Work item: Find every line below where the word "Open" occurs. Then say how many there are, giving only the number.

(Collected data)

☆ ☆ ☆ ☆ ☆ ☆ ☆

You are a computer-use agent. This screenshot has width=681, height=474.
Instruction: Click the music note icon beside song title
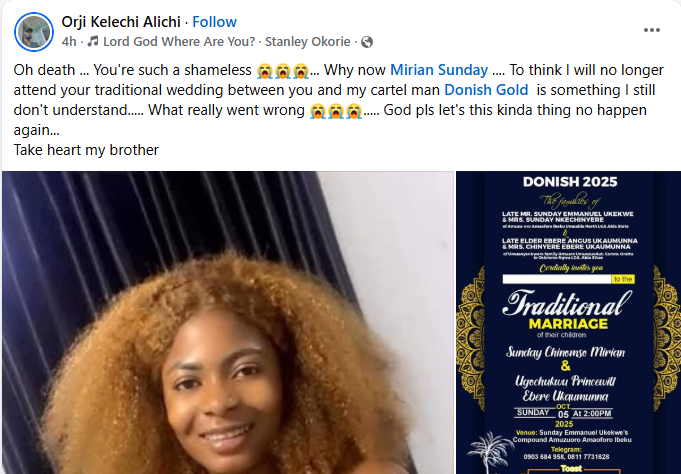pyautogui.click(x=93, y=41)
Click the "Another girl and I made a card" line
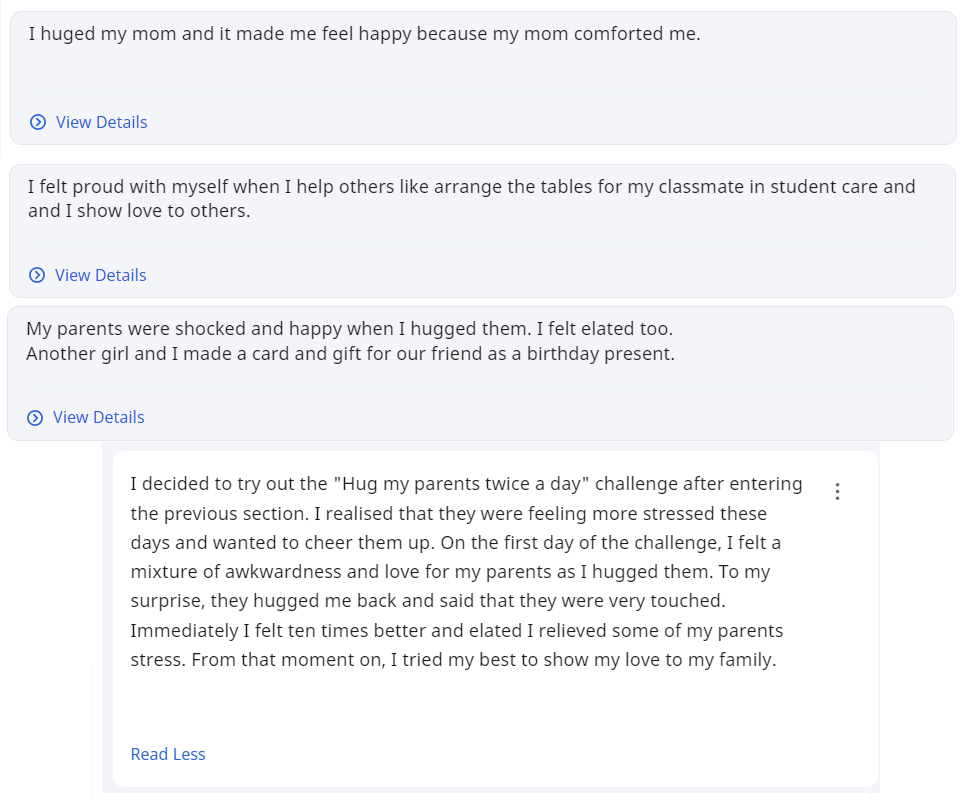963x799 pixels. pos(350,353)
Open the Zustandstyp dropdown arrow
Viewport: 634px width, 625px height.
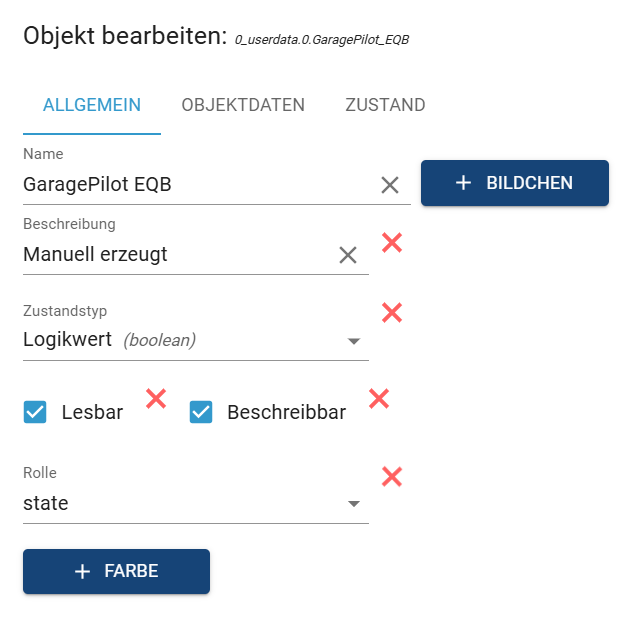353,341
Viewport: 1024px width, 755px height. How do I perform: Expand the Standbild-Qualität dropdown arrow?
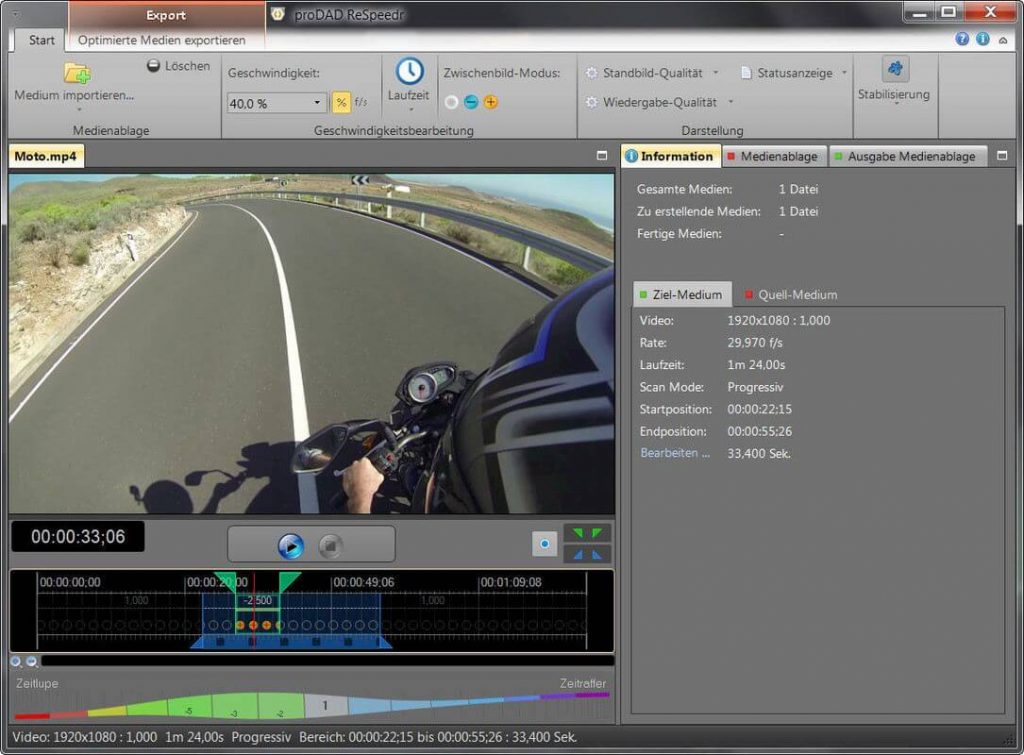click(715, 73)
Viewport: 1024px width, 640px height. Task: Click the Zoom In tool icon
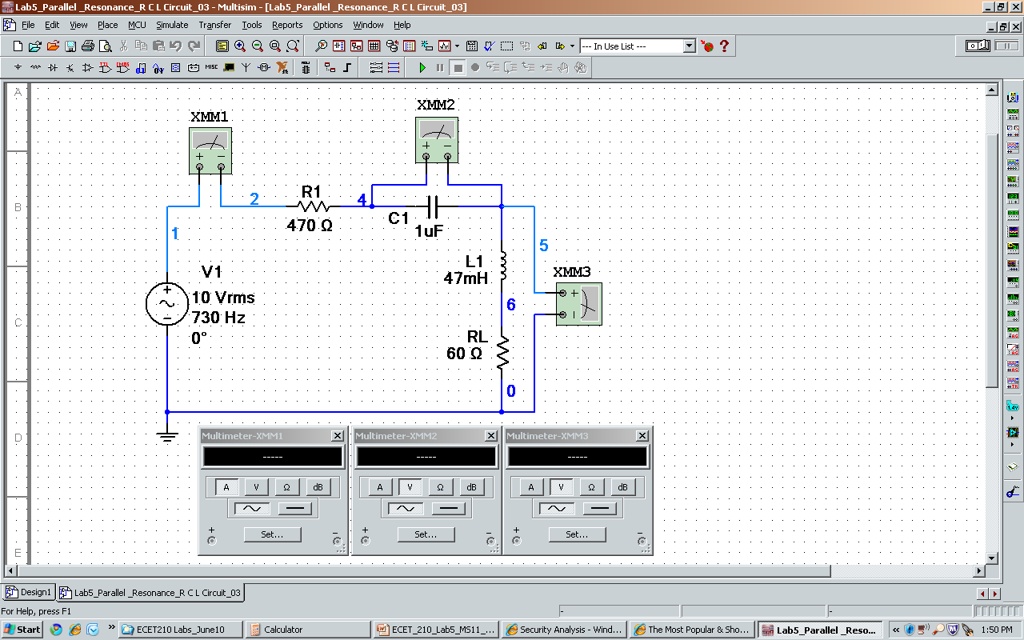240,45
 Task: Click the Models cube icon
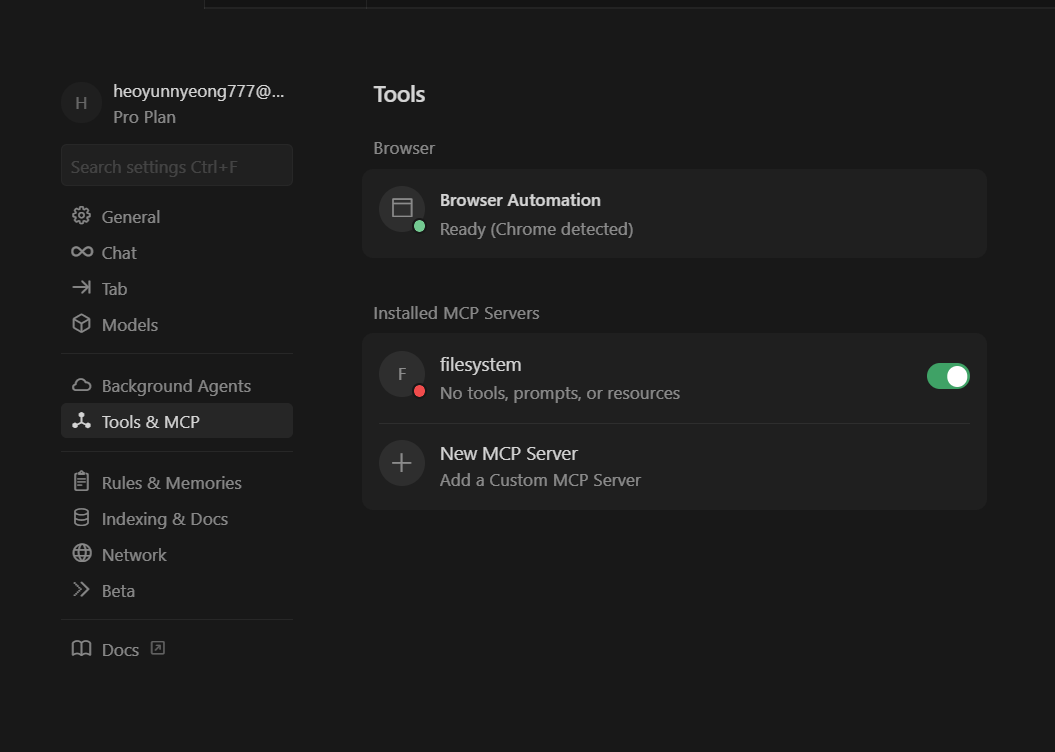82,324
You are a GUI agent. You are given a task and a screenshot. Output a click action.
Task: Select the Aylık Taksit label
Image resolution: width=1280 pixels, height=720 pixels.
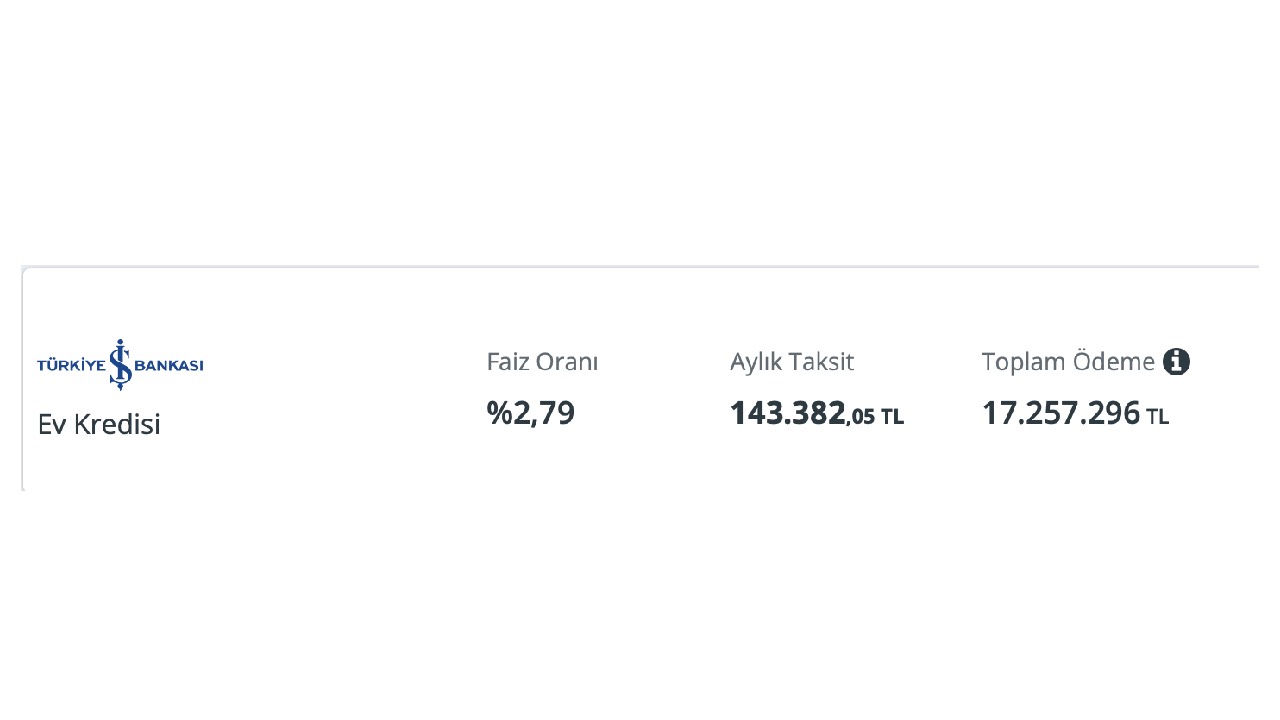tap(792, 362)

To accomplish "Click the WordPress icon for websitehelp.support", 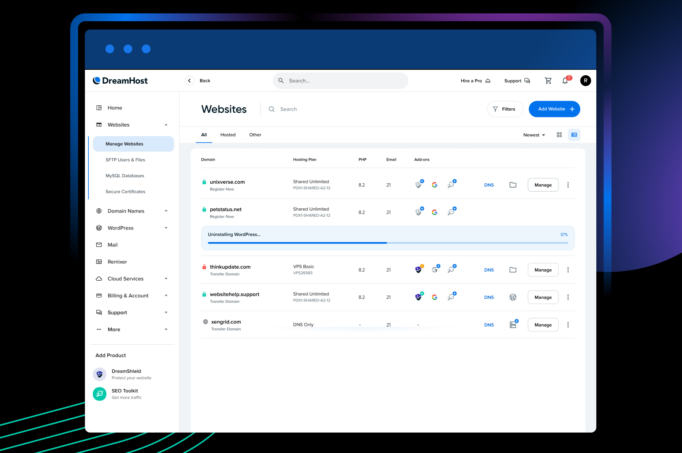I will click(x=513, y=297).
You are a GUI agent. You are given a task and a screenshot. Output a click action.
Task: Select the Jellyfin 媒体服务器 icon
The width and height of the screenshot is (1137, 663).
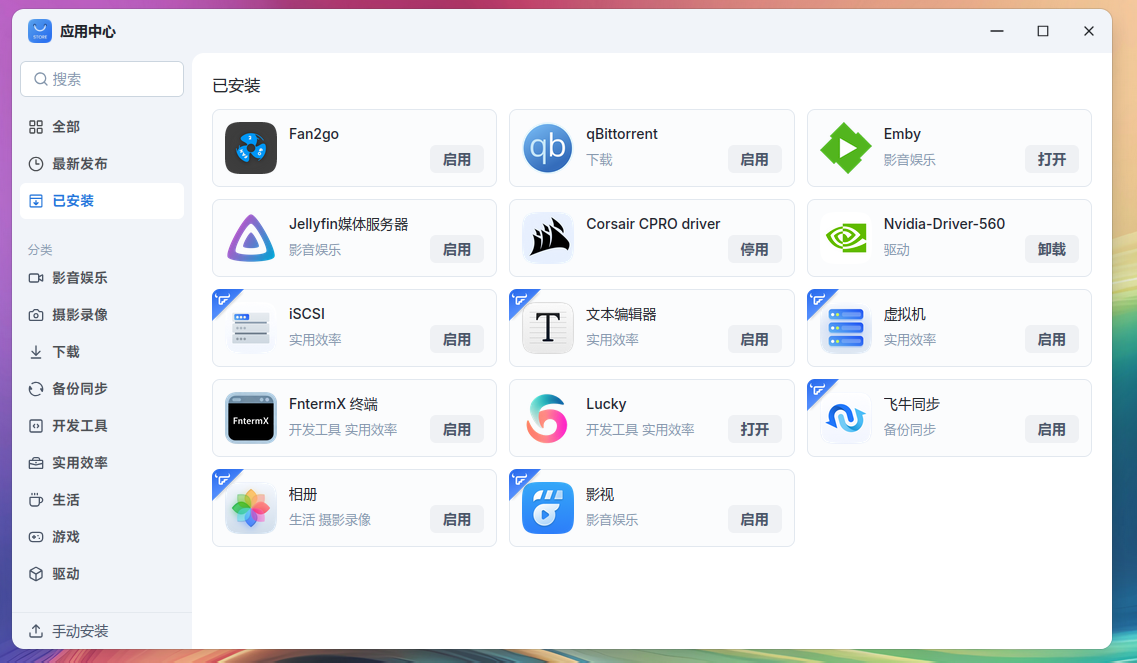(250, 237)
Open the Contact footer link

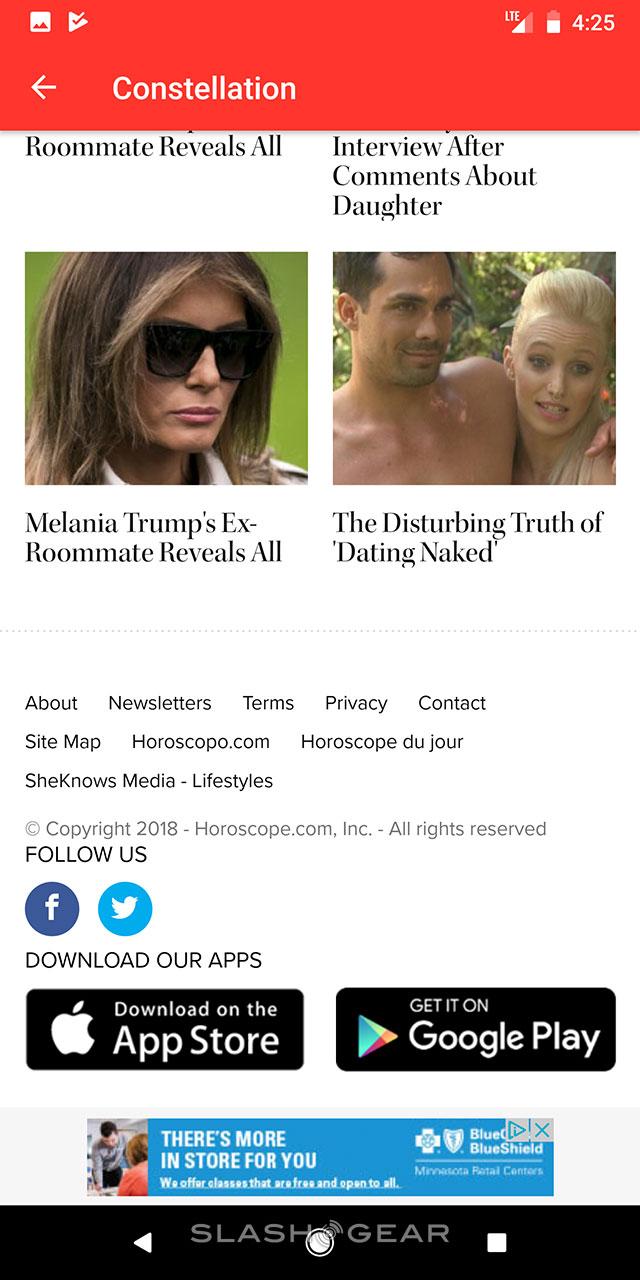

☆ ☆ ☆ ☆ ☆ ☆ ☆

Task result: 2